Ela estava aborrecida. Teria companhia só até a metade do caminho de volta para casa.
Sexta-feira, feriado na segunda, o fretado contratado deu o cano e, como tudo e todos nessa cidade maldita, culpou o trânsito.
Como se realmente ainda fosse possível para qualquer paulistano culpar o trânsito por qualquer coisa. Ele era sempre caótico, especialmente ruim às sextas. Bobagens, coisa de gente sem compromisso e ela detestava gente sem compromisso, talvez porque fosse comprometida demais consigo mesma.
Se despediu do amigo com um beijo no rosto enquanto sentia o mau-humor aumentar. Subiu as escadas da estação de metrô, mochila nas costas e logo na catraca o viu.
Pálido, muito pálido. Um tanto quanto magro demais, cavanhaque no melhor estilo cafajeste ou 'acredito ser um grande sedutor'. Talvez ele fosse.
Mas foi o conjunto que a fez encará-lo por mais tempo do que seria educado. Foi mal interpretada, ele sorriu. Ela viu os dentes pontudos se destacarem dos demais, isso reforçou sua impressão: ele parecia um vampiro.
Não um vampiro de hoje em dia, um daqueles dos anos 90, quando eles ainda davam medo e não tinham aprendido a brilhar.

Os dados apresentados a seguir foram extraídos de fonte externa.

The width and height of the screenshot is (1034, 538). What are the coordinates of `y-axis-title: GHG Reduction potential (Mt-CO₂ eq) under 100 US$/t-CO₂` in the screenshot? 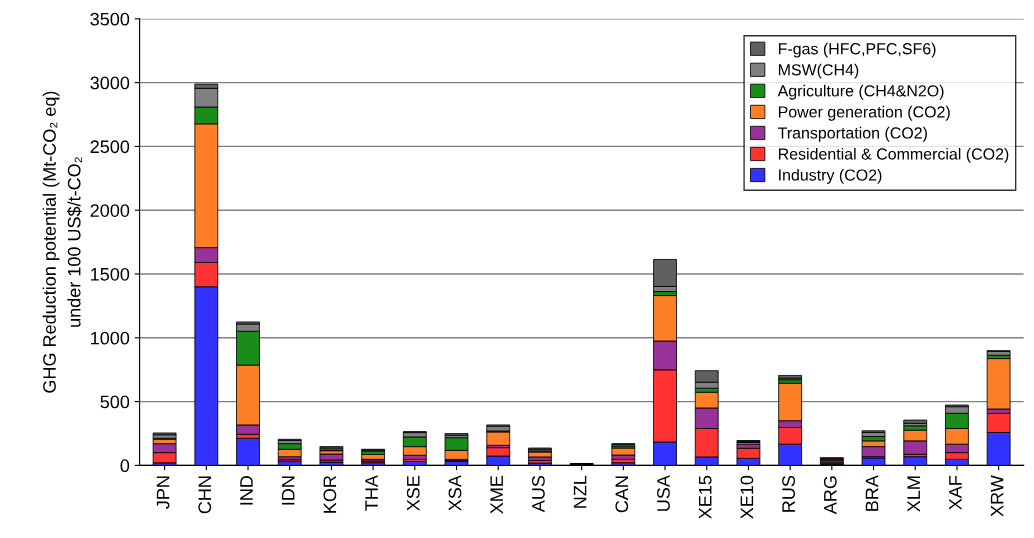 It's located at (62, 242).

Deveria ter imaginado que aquele era um sinal. Sinal de que as duas quadras e meia que teria de caminhar até chegar em casa seriam longas. Mas não imaginou.
Saiu da estação, escuro e um tanto assustador como seria de se esperar às 23:30 no centro velho de São Paulo.
Passou pelo bar logo na primeira esquina, último ponto que tinha certeza estaria movimentado.
Seguiu, alguns passos mais tarde viu uma sombra, olhou para trás. Um cara franzino, vinte e poucos anos. Dois amigos conversavam alto logo em frente. Não sentiu medo. Mais alguns passos e o rapaz franzino tentou puxar a alça da sua mochila cor de rosa choque. Apressou o passo enquanto chacoalhava a cabeça, pensando nos malucos nessa cidade.
Não achou que seria assaltada, esfaqueada, estuprada. Não, teve a nítida impressão de que ele gostara da mochila e só.
Quase em casa. Não tinha sido tão ruim.
A meia quadra do portão do prédio eis que surge um sujeito, sacola de supermercado nas mãos, gorro na cabeça e pit bull na coleira. O cachorro late e avança, sem focinheira. Desta vez ela se assusta, já não gosta de cachorro. O dono segura o cão e sorri:
"Ele é manso"
Tem vontade de discordar mas só sorri em resposta e dá a volta, bem longe do cachorro.
Mais alguns passos, olha para o céu. Nenhuma estrela, nenhuma lua. Tempo feio.
Sorriu, talvez se o tempo estivesse aberto pudesse ver a lua. Lua cheia é claro! Só poderia ser noite de lua cheia para as ruas estarem cheias de malucos estranhos.